Students select among a wide range of ongoing research projects and multiple sites of practice, with access to the nation’s best administrative data system on urban schools and youth development. These sites include UEI and the UChicago Consortium on School Research, the Chicago Heights Early Childhood Center, the TMW Center for Early Learning + Public Health, and the Urban Labs.

To see more information on the IES pre-doctoral training program, click here.

COE Fellows

The COE Fellows program is for current PhD students who have sustained, substantive research interests related to education. While this program does not typically provide additional funding for PhD students, it offers an opportunity to recognize and include in the COE community outstanding PhD students who are doing doctoral research related to education. 

All COE fellows are invited to participate in our weekly Chicago Education Workshop, our social events, and to small-group discussions where they and our IES fellows present research plans and preliminary findings. COE fellows will also be featured on our website and will be given opportunities to present their work.

Master’s Certificate

The Education and Society MA Certificate Program builds on the broad expertise of Committee on Education faculty across the University whose work probes questions of fundamental significance to education. Using the tools of the social science disciplines, these faculty work to better understand how institutional and social contexts, notably schools, shape child development and learning and how schools, in turn, shape society. Understanding this process requires an interdisciplinary lens that combines perspectives from multiple social science disciplines. Students in the Education and Society certificate program complete courses in a range of social science fields that regard educational questions from diverse disciplinary perspectives.

To qualify for the certificate, students must first apply and be accepted into a terminal Master’s program at the University.  Once accepted into such a program, students can declare their intention to complete a certificate in Education and Society. The recommended course of study for this certificate program is the Master of Arts Program in the Social Sciences (MAPSS). Students in Master’s programs in the Harris School of Public Policy are also welcome to apply, if the requirements of the Certificate can be completed within the parameters of their given program.

At the heart of the Education and Society curriculum is a concern with how schools reconcile the tasks of child and youth cognitive development, identity formation, and socialization with the changing role of schooling in society and widespread concerns about social inequality and mobility. Completing a certificate in Education and Society will prepare students for PhD study in education or a social science discipline or for professional positions at research institutions, government agencies, or nonprofit organizations.

To see more information on the MA Certificate in Education and Society, click here.

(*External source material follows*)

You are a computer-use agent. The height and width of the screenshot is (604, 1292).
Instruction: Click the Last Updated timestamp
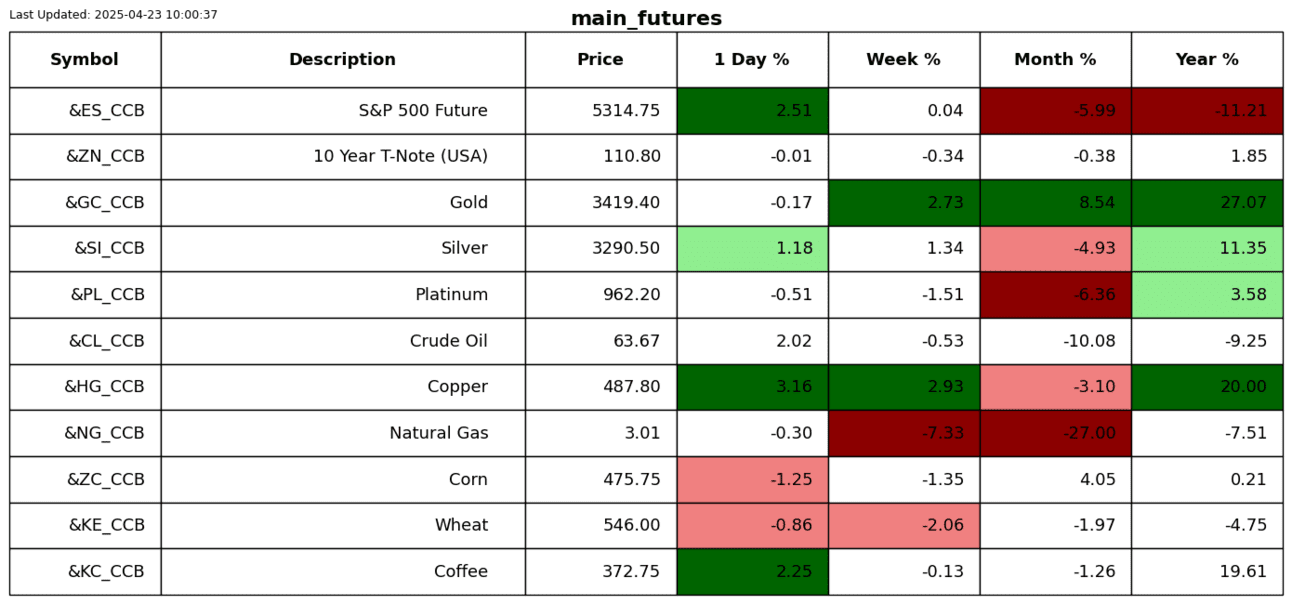113,15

Minor in Education and Society

Undergraduate students in the College in any field of study have the option to pursue a Minor in Education and Society. The minor offers students a coherent program of study that reflects the expertise of faculty across key disciplines that comprise the field of education. It provides an intellectual pathway for students among the disparate set of existing education-related course offerings, emphasizing a central theme: the interplay between human development and the social institution of schooling. Students can take courses from faculty across the university, including courses by instructors from the Urban Education Institute (UEI) and the UChicago Consortium on School Research.

Education and Society coursework provides a background for graduate study in many disciplines or for careers that incorporate education or advocacy, including teaching, public policy, medicine, law, social work, journalism, or government service. It also prepares students to pursue the Social Science’s Division’s other post-BA offerings related to education, for example, by applying for PhD training to understand education through lens of a specific social science discipline or applying to the new Education and Society concentration within the Masters of Arts Program in Social Sciences (or MAPSS).